** DIRECTIONS FOR THIS TASK **
Copy the lines below word for word, starting at the line that contains "This screenshot has height=863, width=1027." and ending at the line that contains "Click the 69%".

Stored dataset items
○ ○ ○

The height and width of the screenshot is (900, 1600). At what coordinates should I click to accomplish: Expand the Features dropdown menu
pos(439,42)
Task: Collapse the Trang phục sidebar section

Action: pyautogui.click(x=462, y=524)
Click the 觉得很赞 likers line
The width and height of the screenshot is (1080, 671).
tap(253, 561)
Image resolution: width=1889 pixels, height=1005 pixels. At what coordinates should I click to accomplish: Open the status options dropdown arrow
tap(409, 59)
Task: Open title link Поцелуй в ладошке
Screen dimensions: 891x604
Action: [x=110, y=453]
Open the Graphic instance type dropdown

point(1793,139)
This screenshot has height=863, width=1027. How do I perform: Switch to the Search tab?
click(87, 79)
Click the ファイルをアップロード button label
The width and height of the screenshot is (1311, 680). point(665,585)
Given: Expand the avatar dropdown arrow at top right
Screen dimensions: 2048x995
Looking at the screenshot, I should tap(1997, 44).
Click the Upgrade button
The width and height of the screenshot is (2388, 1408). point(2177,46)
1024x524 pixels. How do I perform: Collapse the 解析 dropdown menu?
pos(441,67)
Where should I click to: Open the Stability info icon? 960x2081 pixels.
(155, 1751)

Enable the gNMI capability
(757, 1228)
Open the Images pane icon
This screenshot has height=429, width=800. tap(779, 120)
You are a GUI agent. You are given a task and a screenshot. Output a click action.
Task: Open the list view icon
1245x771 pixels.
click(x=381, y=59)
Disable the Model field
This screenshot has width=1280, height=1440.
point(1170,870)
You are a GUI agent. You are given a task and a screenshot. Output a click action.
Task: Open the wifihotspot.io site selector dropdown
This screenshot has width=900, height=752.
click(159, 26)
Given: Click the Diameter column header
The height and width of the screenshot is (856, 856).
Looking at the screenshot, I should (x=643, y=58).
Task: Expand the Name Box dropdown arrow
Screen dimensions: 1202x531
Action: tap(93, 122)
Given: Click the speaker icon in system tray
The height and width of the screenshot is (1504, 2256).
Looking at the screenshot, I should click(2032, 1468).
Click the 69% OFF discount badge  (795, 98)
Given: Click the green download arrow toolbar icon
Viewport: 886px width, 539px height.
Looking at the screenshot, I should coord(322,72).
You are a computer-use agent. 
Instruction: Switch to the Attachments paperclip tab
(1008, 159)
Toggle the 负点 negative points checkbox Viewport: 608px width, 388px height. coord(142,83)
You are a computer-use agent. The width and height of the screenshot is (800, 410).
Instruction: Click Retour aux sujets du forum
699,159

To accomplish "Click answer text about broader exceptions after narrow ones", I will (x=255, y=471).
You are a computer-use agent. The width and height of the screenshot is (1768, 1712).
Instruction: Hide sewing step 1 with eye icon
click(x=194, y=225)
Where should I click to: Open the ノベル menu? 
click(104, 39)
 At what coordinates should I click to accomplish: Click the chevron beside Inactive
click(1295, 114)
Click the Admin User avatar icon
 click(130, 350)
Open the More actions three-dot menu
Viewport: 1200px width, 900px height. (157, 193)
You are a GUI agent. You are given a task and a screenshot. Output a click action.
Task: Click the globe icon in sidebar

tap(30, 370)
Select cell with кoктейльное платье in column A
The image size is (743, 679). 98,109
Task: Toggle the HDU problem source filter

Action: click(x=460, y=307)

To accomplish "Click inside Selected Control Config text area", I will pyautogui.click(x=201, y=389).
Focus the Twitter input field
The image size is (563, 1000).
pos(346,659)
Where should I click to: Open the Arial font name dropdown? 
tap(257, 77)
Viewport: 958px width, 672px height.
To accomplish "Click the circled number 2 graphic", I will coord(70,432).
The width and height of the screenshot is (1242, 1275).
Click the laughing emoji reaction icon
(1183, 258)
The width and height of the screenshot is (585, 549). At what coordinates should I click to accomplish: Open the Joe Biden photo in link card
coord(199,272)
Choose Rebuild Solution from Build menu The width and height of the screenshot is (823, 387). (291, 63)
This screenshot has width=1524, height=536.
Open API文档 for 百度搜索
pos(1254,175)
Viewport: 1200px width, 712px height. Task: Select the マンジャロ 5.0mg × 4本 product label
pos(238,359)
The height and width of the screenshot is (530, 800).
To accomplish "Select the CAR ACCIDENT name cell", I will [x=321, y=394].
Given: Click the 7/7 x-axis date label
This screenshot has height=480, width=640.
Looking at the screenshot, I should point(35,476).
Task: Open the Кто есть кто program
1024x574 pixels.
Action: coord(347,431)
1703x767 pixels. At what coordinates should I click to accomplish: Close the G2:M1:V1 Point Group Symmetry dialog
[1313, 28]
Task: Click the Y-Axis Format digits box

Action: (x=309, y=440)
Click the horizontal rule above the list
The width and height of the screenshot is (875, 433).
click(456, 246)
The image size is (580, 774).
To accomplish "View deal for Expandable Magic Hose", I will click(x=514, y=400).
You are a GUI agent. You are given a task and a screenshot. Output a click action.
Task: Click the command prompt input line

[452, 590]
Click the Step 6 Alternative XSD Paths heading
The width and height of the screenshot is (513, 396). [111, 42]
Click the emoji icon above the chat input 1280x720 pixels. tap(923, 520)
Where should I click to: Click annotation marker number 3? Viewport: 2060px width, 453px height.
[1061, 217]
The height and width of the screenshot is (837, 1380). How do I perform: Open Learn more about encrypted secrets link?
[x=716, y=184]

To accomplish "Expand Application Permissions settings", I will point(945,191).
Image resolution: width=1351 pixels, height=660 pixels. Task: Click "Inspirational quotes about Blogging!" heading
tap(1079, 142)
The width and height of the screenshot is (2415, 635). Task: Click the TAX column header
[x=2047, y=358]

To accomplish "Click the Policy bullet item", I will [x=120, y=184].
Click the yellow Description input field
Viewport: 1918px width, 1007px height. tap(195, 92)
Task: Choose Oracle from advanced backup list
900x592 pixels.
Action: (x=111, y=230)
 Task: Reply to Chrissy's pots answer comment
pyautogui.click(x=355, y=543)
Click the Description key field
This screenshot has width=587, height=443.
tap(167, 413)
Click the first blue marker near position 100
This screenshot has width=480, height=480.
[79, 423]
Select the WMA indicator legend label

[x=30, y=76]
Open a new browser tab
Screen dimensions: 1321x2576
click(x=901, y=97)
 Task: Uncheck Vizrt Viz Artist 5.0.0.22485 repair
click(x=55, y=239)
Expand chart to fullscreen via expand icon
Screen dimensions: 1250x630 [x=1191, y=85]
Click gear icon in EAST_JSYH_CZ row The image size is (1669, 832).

○ ○ ○

** FINISHED ANSWER **
This screenshot has height=863, width=1027. How do I perform: Switch to the Search tab?
click(87, 79)
Click the ファイルをアップロード button label
The width and height of the screenshot is (1311, 680). point(665,585)
Given: Expand the avatar dropdown arrow at top right
Screen dimensions: 2048x995
Looking at the screenshot, I should tap(1997, 44).
Click the Upgrade button
The width and height of the screenshot is (2388, 1408). point(2177,46)
1024x524 pixels. How do I perform: Collapse the 解析 dropdown menu?
pos(441,67)
Where should I click to: Open the Stability info icon? 960x2081 pixels.
(155, 1751)

Enable the gNMI capability
(757, 1228)
Open the Images pane icon
This screenshot has height=429, width=800. tap(779, 120)
You are a GUI agent. You are given a task and a screenshot. Output a click action.
Task: Open the list view icon
1245x771 pixels.
click(x=381, y=59)
Disable the Model field
This screenshot has width=1280, height=1440.
point(1170,870)
You are a GUI agent. You are given a task and a screenshot. Output a click action.
Task: Open the wifihotspot.io site selector dropdown
This screenshot has width=900, height=752.
click(159, 26)
Given: Click the Diameter column header
The height and width of the screenshot is (856, 856).
Looking at the screenshot, I should (x=643, y=58).
Task: Expand the Name Box dropdown arrow
Screen dimensions: 1202x531
Action: tap(93, 122)
Given: Click the speaker icon in system tray
The height and width of the screenshot is (1504, 2256).
Looking at the screenshot, I should click(2032, 1468).
Click the 69% OFF discount badge  (795, 98)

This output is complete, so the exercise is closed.